Praire, che sceglie di farsi chiamare OA, non si butta perché vuole morire, ma al contrario perché vuole  raggiungere la persona amata. Un paradosso che piano piano viene districato attraverso il suo racconto autobiografico. La serie infatti richiede un atto di fiducia da parte dello spettatore, lo stesso che la protagonista domanda ai suoi cinque interlocutori, i quali vedranno messe in discussione alcune loro convinzioni, come quella che considera la realtà in cui viviamo, l’unica possibile. Ad avallare questa ipotesi non sono fantasie adolescenziali ma teorie esistenti nella ricerca della fisica contemporanea. Si parla di multiversi costituiti da più dimensioni parallele, infinite quanto sono le possibilità degli eventi. Per comprendere meglio il concetto, è come se in un’altra realtà vivesse un’altra me che deriva da tutte quelle scelte che non ho fatto in questa dimensione ma che erano potenzialmente contemplate. È quasi inevitabile pensare al racconto Il giardino dei sentieri che si biforcano di Borges che tra l’altro il Dr Percy cita con una battuta. Sono molti i quesiti che pone la serie; per esempio se questa teoria dei multiversi fosse vera, dove risiederebbe la nostra coscienza? Monade in una delle sole realtà o frammentata in molteplici? Forse la notte attraverso i sogni sperimentiamo queste dimensioni parallele, come allude anche La doppia vita di Veronica di Kieslowki.

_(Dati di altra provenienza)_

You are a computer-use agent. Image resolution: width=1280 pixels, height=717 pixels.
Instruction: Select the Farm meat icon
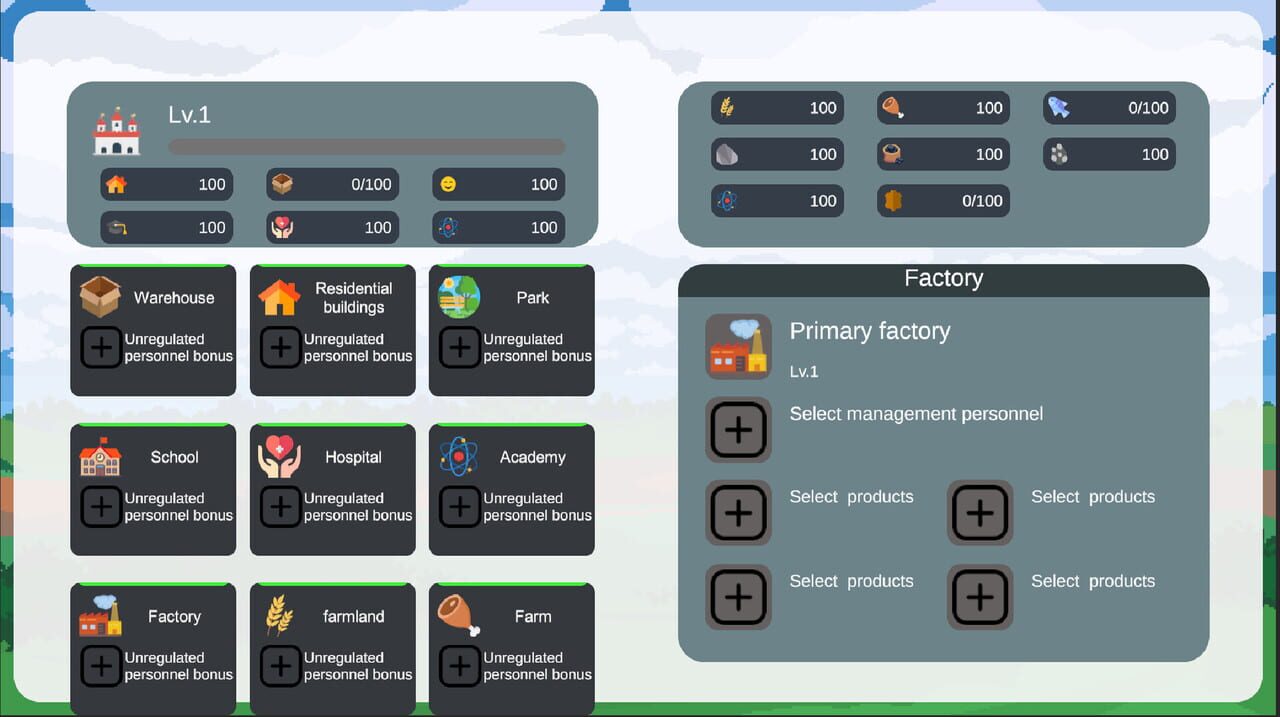coord(459,616)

Oltre all’aspetto più “paranormale” uno degli elementi che ha contribuito al successo della serie è il senso del gruppo e l’importanza della condivisione. Prima di incontrare Praire, i cinque protagonisti erano emarginati sociali soffocati dalla mancanza di prospettive. Steve è un ragazzo superficiale concentrato su sé stesso e incapace di percepire il proprio io invisibile, mentre Betty una professoressa over 50 che non riesce a superare la morte del fratello gemello. Jesse è un adolescente nerd che ha perso entrambi i genitori e che si smarrisce fumando erba e giocando ai videogiochi. Alfonso è costretto a prendersi cura dei fratellini perché la madre è incapace di prendersi le sue responsabilità genitoriali e infine c’è Buck, adolescente transgender ftm che assume testosterone di nascosto perché non accettato dal padre. OA va oltre le apparenze e vede in loro dei combattenti forti e leali da addestrare per il suo folle progetto, allo stesso modo in cui, durante la sua prigionia, aveva riconosciuto in Homer, Scott e Rachel dei validi compagni di avventura. Tutti questi personaggi inizialmente sembrano non avere nulla in comune tra di loro, ma il dono di Praire è quello di “sentire” le persone in modo autentico e di metterle insieme per creare qualcosa di unico e magico. Il messaggio implicito è molto forte: avere fiducia nelle proprie risorse e persistere nei propri progetti, non desistendo neanche davanti a ostacoli insormontabili.

La serie è stata creata da Brit Marling, conosciuta per anni come una delle attrici più importanti del cinema indie americano, che ha recitato, ma anche coprodotto e scritto film come Another Earth e I Origins entrambi di Mike Cahill. Questa volta a collaborare con lei è stato il regista Zal Batmanglij, con il quale intrattiene un sodalizio amicale e artistico pluriennale.

The OA dal punto di vista formale ha degli aspetti riconducibili all’indie americano, come una fotografia poco contrastata e un ritmo più dilatato, quasi europeo, anche se gli inserti visivi che riguardano i sogni e le esperienze premorte di Praire sono differenti. Sono infatti ambientati in luoghi irreali con linee geometriche e cromatismi suggestivi, che rievocano i meravigliosi paesaggi dei pianeti di Interstellar di Nolan.

Se la prima stagione di The OA è originale e prorompente, la seconda risulta più forzata e meno intrigante ma è comunque interessante ritrovare i personaggi ai quali ci si è affezionati. Purtroppo Netflix questa estate ha reso noto che non ci sarà una terza stagione, nonostante l’appassionata campagna portata avanti dai numerosi fans e dai creatori e interpreti della serie.